▸ Assignment: Transcribe exactly, and without pictures, only the lines from the one bearing "Screen dimensions: 1055x576" through the final line of the data below.

▸ Supplied material:
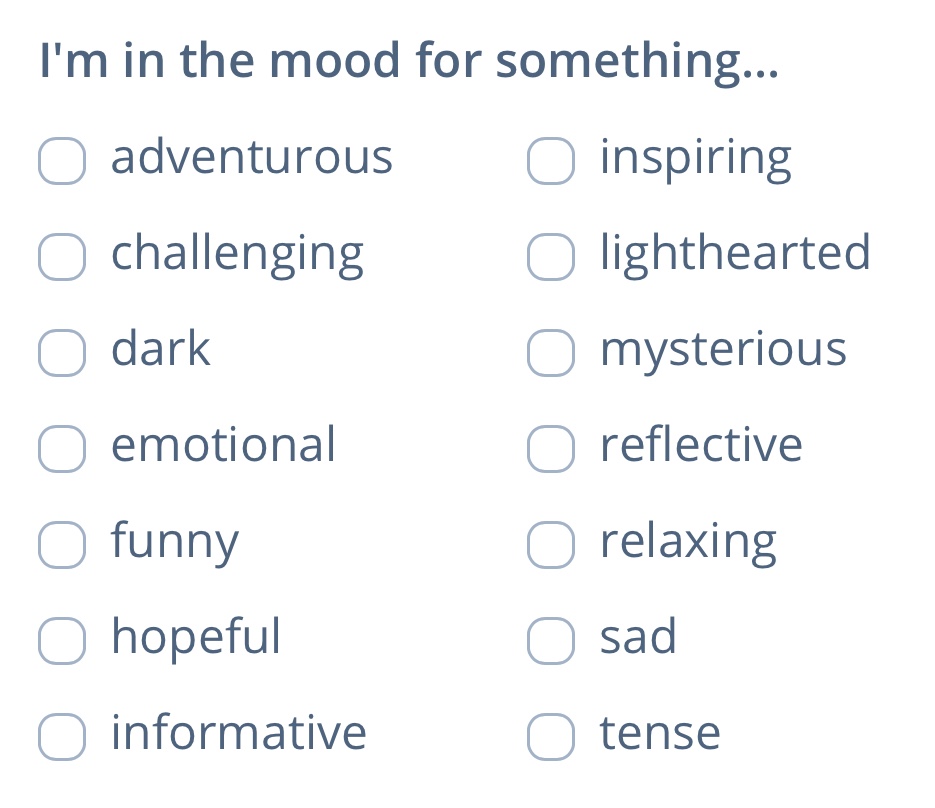This screenshot has height=808, width=935.
Task: Check the funny checkbox
Action: 62,546
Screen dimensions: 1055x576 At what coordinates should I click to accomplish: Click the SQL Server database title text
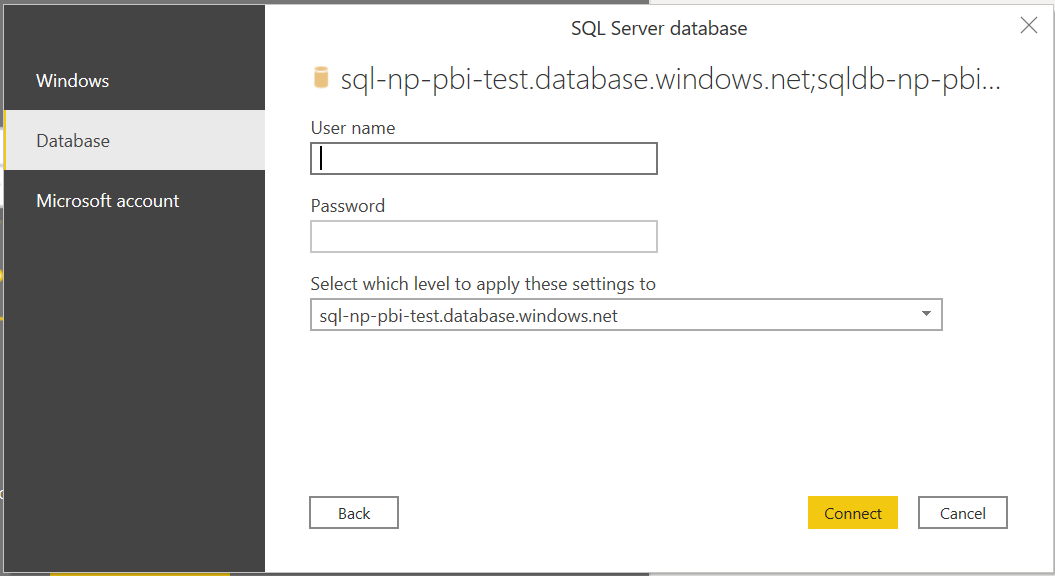(659, 28)
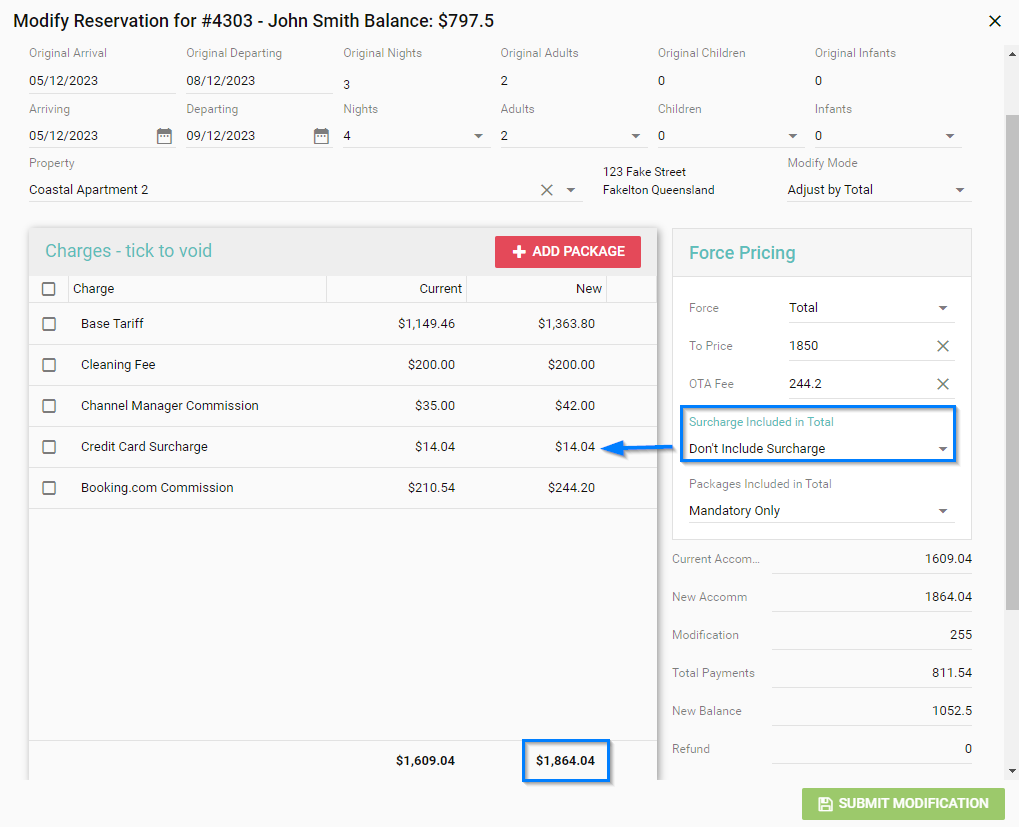Screen dimensions: 1019x827
Task: Clear the selected Property field
Action: [x=547, y=190]
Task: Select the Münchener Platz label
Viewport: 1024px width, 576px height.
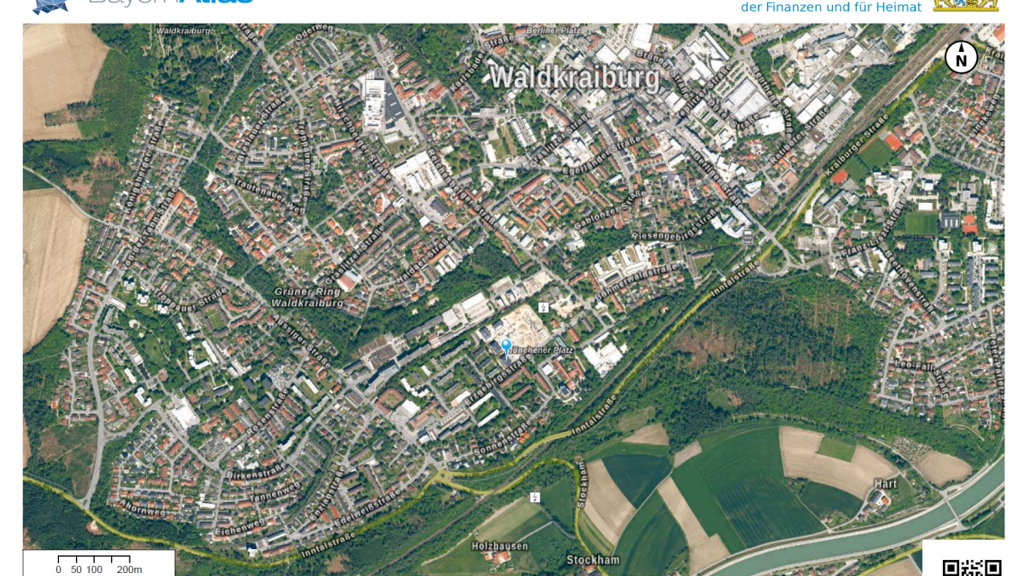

▸ Task output:
Screen dimensions: 1055x576 At what coordinates should I click to accomplish: Click the SQL Server database title text
(659, 28)
Screen dimensions: 1019x827
Task: Clear the selected Property field
Action: [x=547, y=190]
Task: Select the Münchener Platz label
Viewport: 1024px width, 576px height.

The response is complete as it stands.